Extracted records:
____________

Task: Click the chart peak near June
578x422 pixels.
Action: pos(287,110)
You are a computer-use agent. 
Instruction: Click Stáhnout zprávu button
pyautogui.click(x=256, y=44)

____________

Copy each entry exactly, with nothing added or dropped.

Task: Click the chart peak near June
578x422 pixels.
Action: pos(287,110)
You are a computer-use agent. 
Instruction: Click Stáhnout zprávu button
pyautogui.click(x=256, y=44)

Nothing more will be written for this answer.